Timeout exception on IWorkflowService#ResetWorkflowExecution
Code (modified samples):
public static void main(String[] args) throws TException, IOException {
IWorkflowService cadenceService = new WorkflowServiceTChannel(
"127.0.0.1",
7933,
new WorkflowServiceTChannel.ClientOptions.Builder()
.setRpcTimeout(1_000_000L)
.setListArchivedWorkflowRpcTimeout(1_000_000_000L)
.setQueryRpcTimeout(1_000_000_000L)
.setRpcLongPollTimeout(1_000_000_000L)
.build()
);
System.out.println("---------------------------------------------------------------");
System.out.println("Run for " + 4);
ResetWorkflowExecutionRequest request = new ResetWorkflowExecutionRequest();
request.setWorkflowExecution(
new WorkflowExecution()
.setWorkflowId("f5e392e2-20ed-4239-9633-65a352fbd202")
.setRunId("5115e281-f48b-4f51-a3de-f1b9880677a3")
);
request.setDomain("DOMAIN");
request.setDecisionFinishEventId(4);
try {
cadenceService.ResetWorkflowExecution(request);
System.out.println("Success");
} catch (Exception e) {
LoggerFactory.getLogger("Logger").error("Error", e);
}
System.exit(0);
}
What I get:
09:06:20.822 [main] ERROR Logger - Error
org.apache.thrift.transport.TTransportException: timeout
at com.uber.cadence.serviceclient.WorkflowServiceTChannel.throwOnRpcError(WorkflowServiceTChannel.java:546)
at com.uber.cadence.serviceclient.WorkflowServiceTChannel.doRemoteCall(WorkflowServiceTChannel.java:519)
at com.uber.cadence.serviceclient.WorkflowServiceTChannel.resetWorkflowExecution(WorkflowServiceTChannel.java:1597)
at com.uber.cadence.serviceclient.WorkflowServiceTChannel.lambda$ResetWorkflowExecution$25(WorkflowServiceTChannel.java:1586)
at com.uber.cadence.serviceclient.WorkflowServiceTChannel.measureRemoteCall(WorkflowServiceTChannel.java:569)
at com.uber.cadence.serviceclient.WorkflowServiceTChannel.ResetWorkflowExecution(WorkflowServiceTChannel.java:1585)
at com.uber.cadence.samples.common.RegisterDomain.main(RegisterDomain.java:65)
Through CLI everything works.
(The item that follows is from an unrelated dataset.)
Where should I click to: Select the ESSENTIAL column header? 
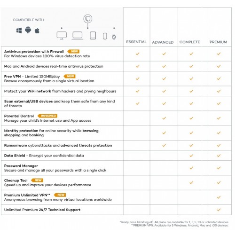tap(136, 42)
Ahead of questions it is crucial for me to be capable of rerunning workflows programmatically to be able to do so under Spring.
It seems like cadence server stops the processing because timeout is not configured (in CLI we have --context_timeout option for that), but I mot sure it's true.
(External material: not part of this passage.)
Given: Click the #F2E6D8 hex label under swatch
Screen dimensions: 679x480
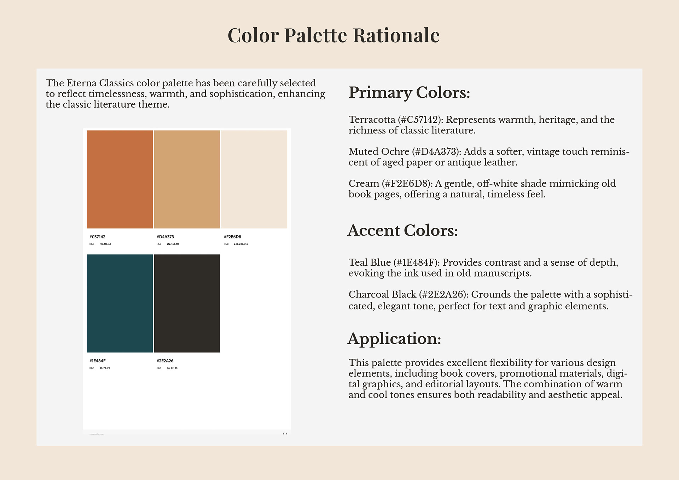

Can you help me with that?
Docker-compose
version: '3.2'
services:
cassandra:
image: cassandra:3.11
restart: unless-stopped
networks:
- cross-comms
volumes:
- type: volume
source: mycassandrastore
target: /var/lib/cassandra
ports:
- "${CASSANDRA_PORT}:${CASSANDRA_PORT}"
statsd:
image: graphiteapp/graphite-statsd
restart: unless-stopped
networks:
- cross-comms
ports:
- "8080:80"
- "2003:2003"
- "8125:8125"
- "8126:8126"
cadence:
image: ubercadence/server:master-auto-setup
restart: unless-stopped
networks:
- cross-comms
ports:
- "${CADENCE_PORT}:${CADENCE_PORT}"
- "7934:7934"
- "7935:7935"
- "7939:7939"
environment:
- "CASSANDRA_SEEDS=cassandra"
- "STATSD_ENDPOINT=statsd:8125"
- "DYNAMIC_CONFIG_FILE_PATH=config/dynamicconfig/development.yaml"
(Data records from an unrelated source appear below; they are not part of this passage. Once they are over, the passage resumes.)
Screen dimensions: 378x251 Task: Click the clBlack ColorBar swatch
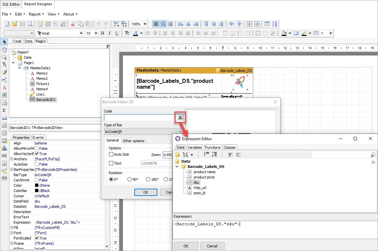[37, 191]
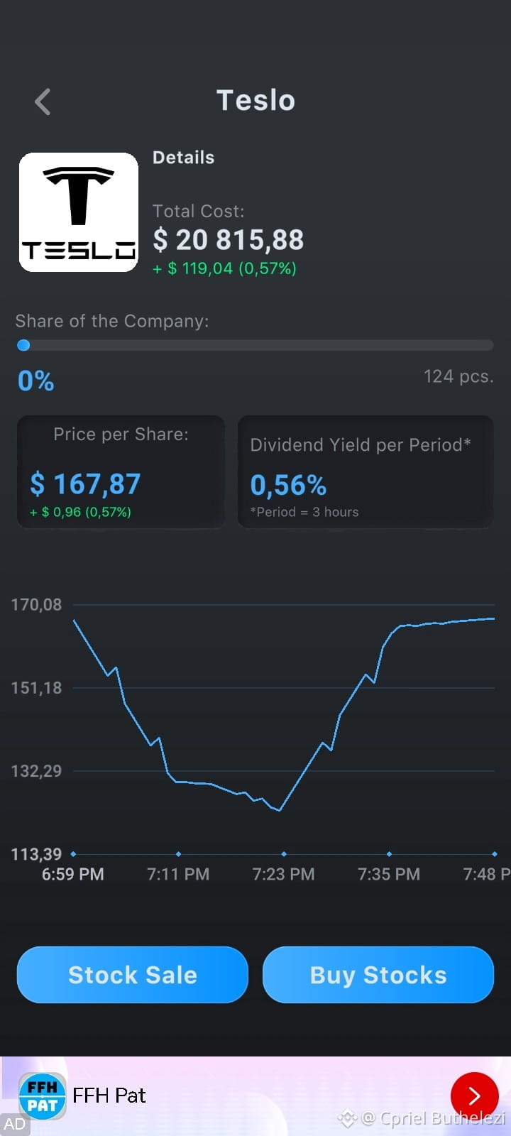Tap the Total Cost $ 20 815,88 value
This screenshot has height=1136, width=511.
click(229, 240)
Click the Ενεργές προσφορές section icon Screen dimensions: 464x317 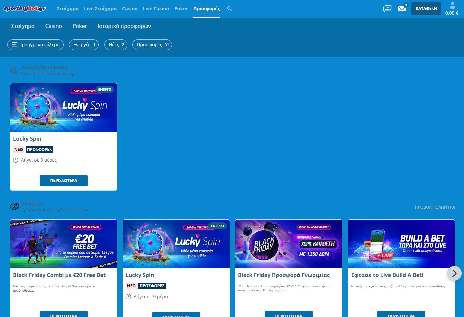pos(14,70)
- "CADENCE_CONTEXT_TIMEOUT=600"
depends_on:
- cassandra
- statsd
cadence-web:
image: ubercadence/web:latest
restart: unless-stopped
networks:
- cross-comms
environment:
- "CADENCE_TCHANNEL_PEERS=cadence:${CADENCE_PORT}"
ports:
- "${CADENCE_WEB_PORT}:${CADENCE_WEB_PORT}"
depends_on:
- cadence
cadence-cli-shell:
image: crux-cadence-cli-shell:latest
restart: unless-stopped
networks:
- cross-comms
environment:
- "CADENCE_HOST=cadence"
- "CADENCE_PORT=${CADENCE_PORT}"
- "CADENCE_DOMAIN=${CADENCE_DOMAIN}"
depends_on:
- cadence
volumes:
- cadencedata:/var/lib/cadencedata
volumes:
mycassandrastore:
cadencedata:
networks:
cross-comms:
cadence --domain DOMAIN --address host.docker.internal:7933 workflow reset -w f5e392e2-20ed-4239-9633-65
a352fbd202 -r 5115e281-f48b-4f51-a3de-f1b9880677a3 --event_id 4 --reason "<Some string>"
Works fine
If I set event id = 5 then it returns this error:
19:29:50.332 [main] ERROR Logger - Error
org.apache.thrift.TException: Rpc error:<ErrorResponse id=5 errorType=UnexpectedError message=cadence internal error, msg: nDCStateRebuilder unable to rebuild mutable state to event ID: 4, version: -24>
at com.uber.cadence.serviceclient.WorkflowServiceTChannel.throwOnRpcError(WorkflowServiceTChannel.java:548)
at com.uber.cadence.serviceclient.WorkflowServiceTChannel.doRemoteCall(WorkflowServiceTChannel.java:519)
at com.uber.cadence.serviceclient.WorkflowServiceTChannel.resetWorkflowExecution(WorkflowServiceTChannel.java:1597)
at com.uber.cadence.serviceclient.WorkflowServiceTChannel.lambda$ResetWorkflowExecution$25(WorkflowServiceTChannel.java:1586)
at com.uber.cadence.serviceclient.WorkflowServiceTChannel.measureRemoteCall(WorkflowServiceTChannel.java:569)
at com.uber.cadence.serviceclient.WorkflowServiceTChannel.ResetWorkflowExecution(WorkflowServiceTChannel.java:1585)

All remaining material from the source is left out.